July 24th, 2004

Total Mule

I hate being drunk. I hate the fakiness of it; the feeling of being brilliant when you know- with that maidenly part of the mind that has stood apart- that you're actually having difficulty putting one foot in front of the other. And then, of course, I hate the comedown. No brief moment of blokey exaltation is worth that long night of having to hold onto the bed in case its pitching and rolling throws you off.

Yesterday was a very quiet day. I finished Mrs Dalloway. And I'm going to follow it up now with Michael Cunningham's The Hours (which Amazon's courier delivered to the door this morning.) Judy advised me I should do this, and I must respect her judgement very much because I'm a total mule and reject most such suggestions out of hand. Sadly she won't read this little tribute. I keep trying to get her to invest in a LJ, but she remains stubbornly faithful to her first on-line love, the political chat-rooms.

The Hours

Well, I polished off the Hours in the course of an afternoon. When was the last time I did that I wonder?

So, it must have been good? Yes, indeed. And part of the charm is that it's a literary parlour game and you're continually patting yourself on the back for recognizing a quotation, an allusion or a subtle variation. Whee, aren't I clever.

But even without that it would be a pretty good novel. It's moving, perceptive, clever.

Tricky too; tricky in the way a detective story is tricky, springing surprises by misdirection and sleight of hand (which is something Woolf doesn't even try to do.) As a piece of novelistic craft it's up their with the best.

So it's a marvellous book, but it's not a work of genius and Mrs Dalloway is. Mrs Dalloway resists Cunningham's act of homage. He critiques, he imitates, he celebrates but he hasn't taken the town. It's still there, still flying its own flag. By his assault he proves it to be a work, like Hamlet, that can survive its interpreters.

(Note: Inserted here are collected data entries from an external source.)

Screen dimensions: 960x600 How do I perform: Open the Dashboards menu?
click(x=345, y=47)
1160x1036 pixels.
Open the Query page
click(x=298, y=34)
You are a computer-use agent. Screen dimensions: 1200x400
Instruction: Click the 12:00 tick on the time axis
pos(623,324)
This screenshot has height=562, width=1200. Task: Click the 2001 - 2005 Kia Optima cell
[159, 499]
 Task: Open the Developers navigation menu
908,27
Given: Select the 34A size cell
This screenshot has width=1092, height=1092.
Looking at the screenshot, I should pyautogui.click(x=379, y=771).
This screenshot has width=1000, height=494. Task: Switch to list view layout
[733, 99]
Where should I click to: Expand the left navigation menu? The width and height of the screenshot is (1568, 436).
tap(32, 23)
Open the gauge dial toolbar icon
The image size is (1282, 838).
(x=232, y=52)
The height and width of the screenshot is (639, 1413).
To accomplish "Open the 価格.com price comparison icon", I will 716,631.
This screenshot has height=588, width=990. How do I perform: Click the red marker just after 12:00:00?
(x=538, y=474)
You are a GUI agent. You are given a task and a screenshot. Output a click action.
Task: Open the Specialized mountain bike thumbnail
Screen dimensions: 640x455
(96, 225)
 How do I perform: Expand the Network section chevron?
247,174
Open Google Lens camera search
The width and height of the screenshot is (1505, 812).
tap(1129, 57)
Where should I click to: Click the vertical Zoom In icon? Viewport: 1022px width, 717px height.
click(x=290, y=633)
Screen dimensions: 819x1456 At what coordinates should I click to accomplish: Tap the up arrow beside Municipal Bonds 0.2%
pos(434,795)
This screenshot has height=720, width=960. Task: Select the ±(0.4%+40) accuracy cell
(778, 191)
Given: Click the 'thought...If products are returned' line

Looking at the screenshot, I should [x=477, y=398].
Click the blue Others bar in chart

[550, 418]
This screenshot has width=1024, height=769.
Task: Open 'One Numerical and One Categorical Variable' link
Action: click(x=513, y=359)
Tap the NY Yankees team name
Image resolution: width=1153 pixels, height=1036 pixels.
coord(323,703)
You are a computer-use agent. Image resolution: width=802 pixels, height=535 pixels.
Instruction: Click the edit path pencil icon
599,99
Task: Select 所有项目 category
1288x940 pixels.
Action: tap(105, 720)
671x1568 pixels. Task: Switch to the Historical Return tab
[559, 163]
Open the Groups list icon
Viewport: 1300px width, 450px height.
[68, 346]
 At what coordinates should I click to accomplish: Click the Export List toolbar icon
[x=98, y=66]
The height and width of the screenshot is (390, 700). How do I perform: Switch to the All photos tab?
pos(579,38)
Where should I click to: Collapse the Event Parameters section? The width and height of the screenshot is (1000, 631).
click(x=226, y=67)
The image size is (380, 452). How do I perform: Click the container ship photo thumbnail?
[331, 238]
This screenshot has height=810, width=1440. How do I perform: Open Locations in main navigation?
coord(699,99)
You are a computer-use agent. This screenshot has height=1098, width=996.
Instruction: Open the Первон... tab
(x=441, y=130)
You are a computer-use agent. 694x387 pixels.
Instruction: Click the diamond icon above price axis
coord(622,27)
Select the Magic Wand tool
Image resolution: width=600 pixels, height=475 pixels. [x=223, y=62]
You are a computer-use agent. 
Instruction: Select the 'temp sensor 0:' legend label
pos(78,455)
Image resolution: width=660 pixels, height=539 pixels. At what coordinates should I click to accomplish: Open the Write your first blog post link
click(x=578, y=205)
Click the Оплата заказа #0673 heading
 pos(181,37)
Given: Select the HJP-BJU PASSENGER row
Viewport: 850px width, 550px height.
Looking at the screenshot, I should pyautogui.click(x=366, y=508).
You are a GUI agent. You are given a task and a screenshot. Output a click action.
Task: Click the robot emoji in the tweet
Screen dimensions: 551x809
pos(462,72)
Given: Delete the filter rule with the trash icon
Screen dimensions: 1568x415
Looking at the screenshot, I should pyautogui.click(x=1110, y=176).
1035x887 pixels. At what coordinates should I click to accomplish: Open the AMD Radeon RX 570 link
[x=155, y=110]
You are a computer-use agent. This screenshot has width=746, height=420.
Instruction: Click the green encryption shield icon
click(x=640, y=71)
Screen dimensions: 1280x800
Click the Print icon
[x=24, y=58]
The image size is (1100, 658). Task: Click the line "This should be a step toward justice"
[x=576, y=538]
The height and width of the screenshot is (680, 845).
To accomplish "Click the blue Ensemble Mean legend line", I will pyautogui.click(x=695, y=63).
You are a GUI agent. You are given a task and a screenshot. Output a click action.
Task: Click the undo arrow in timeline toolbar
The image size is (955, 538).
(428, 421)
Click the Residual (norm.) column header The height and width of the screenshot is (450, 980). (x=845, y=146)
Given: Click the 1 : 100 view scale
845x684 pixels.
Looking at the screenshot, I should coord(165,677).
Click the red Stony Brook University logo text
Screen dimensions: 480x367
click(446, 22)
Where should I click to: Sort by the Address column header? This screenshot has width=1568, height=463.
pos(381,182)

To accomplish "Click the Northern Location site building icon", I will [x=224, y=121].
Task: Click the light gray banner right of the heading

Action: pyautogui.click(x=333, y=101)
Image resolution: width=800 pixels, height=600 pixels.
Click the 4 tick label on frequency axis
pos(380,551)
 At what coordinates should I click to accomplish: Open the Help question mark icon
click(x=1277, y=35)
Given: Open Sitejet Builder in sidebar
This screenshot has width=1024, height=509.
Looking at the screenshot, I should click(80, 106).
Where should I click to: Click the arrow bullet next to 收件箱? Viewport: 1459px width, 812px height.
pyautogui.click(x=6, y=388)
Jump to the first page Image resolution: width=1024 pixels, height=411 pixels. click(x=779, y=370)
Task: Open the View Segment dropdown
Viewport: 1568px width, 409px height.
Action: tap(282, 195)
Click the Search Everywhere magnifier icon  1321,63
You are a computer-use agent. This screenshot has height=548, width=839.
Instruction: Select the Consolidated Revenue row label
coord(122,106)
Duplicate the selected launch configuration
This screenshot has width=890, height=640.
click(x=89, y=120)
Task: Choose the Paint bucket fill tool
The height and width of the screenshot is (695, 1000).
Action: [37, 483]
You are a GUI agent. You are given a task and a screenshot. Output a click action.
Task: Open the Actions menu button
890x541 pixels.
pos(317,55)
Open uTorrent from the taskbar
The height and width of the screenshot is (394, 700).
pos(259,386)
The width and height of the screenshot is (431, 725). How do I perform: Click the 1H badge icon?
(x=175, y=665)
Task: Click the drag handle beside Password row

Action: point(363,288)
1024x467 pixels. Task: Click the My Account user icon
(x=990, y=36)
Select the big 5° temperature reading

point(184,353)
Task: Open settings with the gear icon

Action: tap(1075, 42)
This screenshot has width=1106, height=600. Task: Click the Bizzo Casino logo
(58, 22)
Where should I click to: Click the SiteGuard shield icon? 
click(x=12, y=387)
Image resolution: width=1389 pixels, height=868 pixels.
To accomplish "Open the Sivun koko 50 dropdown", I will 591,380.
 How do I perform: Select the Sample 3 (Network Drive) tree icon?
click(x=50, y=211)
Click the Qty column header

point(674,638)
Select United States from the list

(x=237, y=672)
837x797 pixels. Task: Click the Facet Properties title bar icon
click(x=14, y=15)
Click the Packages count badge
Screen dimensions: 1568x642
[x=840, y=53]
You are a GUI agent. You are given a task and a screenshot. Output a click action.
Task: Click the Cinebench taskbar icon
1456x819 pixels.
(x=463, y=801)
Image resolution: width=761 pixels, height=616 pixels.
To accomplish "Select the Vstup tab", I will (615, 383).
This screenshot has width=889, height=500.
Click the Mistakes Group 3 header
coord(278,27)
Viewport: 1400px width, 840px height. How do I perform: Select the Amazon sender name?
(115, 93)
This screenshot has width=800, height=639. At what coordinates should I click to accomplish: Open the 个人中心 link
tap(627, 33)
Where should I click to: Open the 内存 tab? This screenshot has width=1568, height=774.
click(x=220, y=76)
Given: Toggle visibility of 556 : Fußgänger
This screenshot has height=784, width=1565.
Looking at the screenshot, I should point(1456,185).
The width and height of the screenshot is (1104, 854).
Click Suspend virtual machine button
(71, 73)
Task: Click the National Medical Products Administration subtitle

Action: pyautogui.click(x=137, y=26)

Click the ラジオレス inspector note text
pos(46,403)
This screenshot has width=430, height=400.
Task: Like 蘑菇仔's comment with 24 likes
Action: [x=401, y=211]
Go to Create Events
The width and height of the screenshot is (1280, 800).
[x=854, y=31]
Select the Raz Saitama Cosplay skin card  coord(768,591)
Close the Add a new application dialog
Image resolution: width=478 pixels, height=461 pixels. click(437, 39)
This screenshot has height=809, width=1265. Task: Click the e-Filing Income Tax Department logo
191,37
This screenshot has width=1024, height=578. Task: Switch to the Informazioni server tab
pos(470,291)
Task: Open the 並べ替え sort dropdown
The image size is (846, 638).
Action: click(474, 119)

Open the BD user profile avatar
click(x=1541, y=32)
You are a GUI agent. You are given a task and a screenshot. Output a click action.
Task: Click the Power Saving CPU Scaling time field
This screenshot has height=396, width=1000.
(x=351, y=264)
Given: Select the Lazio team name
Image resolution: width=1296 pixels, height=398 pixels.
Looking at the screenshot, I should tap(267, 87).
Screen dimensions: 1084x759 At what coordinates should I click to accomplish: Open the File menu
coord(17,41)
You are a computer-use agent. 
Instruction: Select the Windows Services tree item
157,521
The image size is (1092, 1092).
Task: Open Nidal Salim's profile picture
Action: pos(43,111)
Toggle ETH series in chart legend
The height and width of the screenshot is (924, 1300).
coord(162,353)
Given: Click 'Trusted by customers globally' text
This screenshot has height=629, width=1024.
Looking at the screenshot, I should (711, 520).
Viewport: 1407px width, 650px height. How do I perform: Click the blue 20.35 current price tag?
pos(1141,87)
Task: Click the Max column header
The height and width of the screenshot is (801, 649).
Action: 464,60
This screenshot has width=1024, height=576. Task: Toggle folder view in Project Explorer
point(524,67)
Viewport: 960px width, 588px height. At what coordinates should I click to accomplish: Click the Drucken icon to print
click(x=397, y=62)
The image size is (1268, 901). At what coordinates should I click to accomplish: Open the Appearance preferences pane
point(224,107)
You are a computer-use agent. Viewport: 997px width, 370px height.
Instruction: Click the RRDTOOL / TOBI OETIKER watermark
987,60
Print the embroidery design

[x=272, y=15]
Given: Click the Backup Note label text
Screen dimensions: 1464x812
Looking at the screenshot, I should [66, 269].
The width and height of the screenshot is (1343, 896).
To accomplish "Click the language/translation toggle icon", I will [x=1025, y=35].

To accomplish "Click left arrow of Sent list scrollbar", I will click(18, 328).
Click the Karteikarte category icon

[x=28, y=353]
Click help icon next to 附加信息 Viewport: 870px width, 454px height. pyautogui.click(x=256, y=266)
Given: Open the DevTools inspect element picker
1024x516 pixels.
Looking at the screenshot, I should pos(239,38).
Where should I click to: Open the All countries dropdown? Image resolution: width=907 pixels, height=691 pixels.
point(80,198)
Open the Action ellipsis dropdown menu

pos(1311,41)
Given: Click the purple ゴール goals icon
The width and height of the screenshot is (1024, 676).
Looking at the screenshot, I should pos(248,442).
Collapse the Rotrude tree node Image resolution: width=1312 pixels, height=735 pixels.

In ever respect, good as it is, the Hours is the lesser book; more explicit in its morality, more conventional in its psychology, altogether less weird and mysterious. And the writing, though beautiful, isn't as incandescently beautiful as Woolf's. Clarissa Vaughan's morning in New York chimes with Clarissa Dalloway's morning in London step by step, but the one is a brilliantly willed tour de force and the other is the greatest and most sustained stretch of ecstatic prose in the English language.